36の基本動作とは
現代社会が便利になっていく一方で、子どもが体を動かす機会が減少しています。幼児期の運動は心身の発達に極めて重要であり、保育園や幼稚園、認定こども園などの施設では、子どもたちが遊びを通して、多様な動きを経験する場を設けることが求められています。文部科学省が平成24年(2012年)に策定した「幼児期運動指針」では、3歳から就学前の幼児は、「様々な遊びを中心に、毎日、合計60分以上、楽しく体を動かすことが望ましい。」と明記されています。
そして令和2年(2020年)には、ミズノ株式会社がスポーツ庁から委託を受け、子供の運動習慣アップ支援事業として「運動あそびBOOK」を作成しています。これは、幼少期に身につけたい36の基本動作とその動きを取り入れた運動遊びを紹介しています。
36の基本動作は新たに計画した遊びの中で体験を促すこともできますが、実はこれまでの保育の中で、必要な動きの多くが既に取り入れられています。今回は、保育園で定番の遊びや日々の生活の中で見られる基本動作について、改めて振り返ってみましょう。
出典:幼児期運動指針/文部科学省
https://www.mext.go.jp/a_menu/sports/undousisin/1319771.htm
出典:運動あそびBOOK/美津濃株式会社
https://www.mext.go.jp/sports/content/20200814-spt_kensport01-000009406_2.pdf
「36の基本動作」 3つの分類
36の基本動作は、「平衡(バランス)」、「移動」、「操作」の3つの系統に分類されています。まずは、1つずつ見ていきましょう。【平衡系】体のバランスをとる動き

- たつ
- おきる
- まわる
- くむ
- わたる
- ぶらさがる
- さかだちする
- のる
- うく
【移動系】体を移動する動き

移動系動作は、次の9種類です。

(保存済みの資料)
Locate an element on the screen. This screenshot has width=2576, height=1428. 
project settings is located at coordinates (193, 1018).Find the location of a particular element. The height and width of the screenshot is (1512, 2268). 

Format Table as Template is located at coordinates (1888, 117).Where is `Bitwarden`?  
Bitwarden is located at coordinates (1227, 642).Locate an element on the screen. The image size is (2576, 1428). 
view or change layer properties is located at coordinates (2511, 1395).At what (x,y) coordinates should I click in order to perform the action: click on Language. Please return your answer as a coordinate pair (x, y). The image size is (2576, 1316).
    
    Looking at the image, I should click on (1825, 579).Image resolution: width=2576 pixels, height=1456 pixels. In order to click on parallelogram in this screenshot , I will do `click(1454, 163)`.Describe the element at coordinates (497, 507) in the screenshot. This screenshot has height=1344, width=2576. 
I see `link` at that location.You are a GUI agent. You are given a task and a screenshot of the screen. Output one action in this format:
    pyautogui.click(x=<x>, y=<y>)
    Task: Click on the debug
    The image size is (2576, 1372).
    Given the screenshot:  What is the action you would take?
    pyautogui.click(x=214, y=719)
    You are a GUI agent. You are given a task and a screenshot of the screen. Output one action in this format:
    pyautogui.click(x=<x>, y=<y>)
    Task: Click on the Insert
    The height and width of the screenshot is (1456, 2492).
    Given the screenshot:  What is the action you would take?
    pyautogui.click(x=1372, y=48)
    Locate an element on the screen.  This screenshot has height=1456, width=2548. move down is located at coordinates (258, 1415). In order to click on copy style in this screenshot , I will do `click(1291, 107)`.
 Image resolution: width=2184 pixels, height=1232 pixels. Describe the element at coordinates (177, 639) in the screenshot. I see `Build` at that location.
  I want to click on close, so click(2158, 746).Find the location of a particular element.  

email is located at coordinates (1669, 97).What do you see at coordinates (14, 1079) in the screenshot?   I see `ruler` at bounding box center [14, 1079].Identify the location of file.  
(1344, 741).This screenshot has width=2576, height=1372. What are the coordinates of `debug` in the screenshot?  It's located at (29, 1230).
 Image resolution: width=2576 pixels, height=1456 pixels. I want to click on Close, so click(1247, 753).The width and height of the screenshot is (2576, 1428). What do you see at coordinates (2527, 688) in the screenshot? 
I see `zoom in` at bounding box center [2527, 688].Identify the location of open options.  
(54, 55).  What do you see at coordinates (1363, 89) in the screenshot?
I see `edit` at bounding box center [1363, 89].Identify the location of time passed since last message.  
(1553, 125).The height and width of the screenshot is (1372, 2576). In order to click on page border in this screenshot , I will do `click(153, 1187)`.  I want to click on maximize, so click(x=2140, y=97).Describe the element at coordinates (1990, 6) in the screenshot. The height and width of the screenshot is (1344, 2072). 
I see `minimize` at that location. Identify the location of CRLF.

## 実施課題
本文のうち「そして令和2年(2020年)」で始まり「改めて振り返ってみましょう。」まで続く部分を、「基本動作」を「基礎動作」に変えて書き直してください。 本文のみに基づいて取り組んでください。

## 解答欄
そして令和2年(2020年)には、ミズノ株式会社がスポーツ庁から委託を受け、子供の運動習慣アップ支援事業として「運動あそびBOOK」を作成しています。これは、幼少期に身につけたい36の基礎動作とその動きを取り入れた運動遊びを紹介しています。
36の基礎動作は新たに計画した遊びの中で体験を促すこともできますが、実はこれまでの保育の中で、必要な動きの多くが既に取り入れられています。今回は、保育園で定番の遊びや日々の生活の中で見られる基礎動作について、改めて振り返ってみましょう。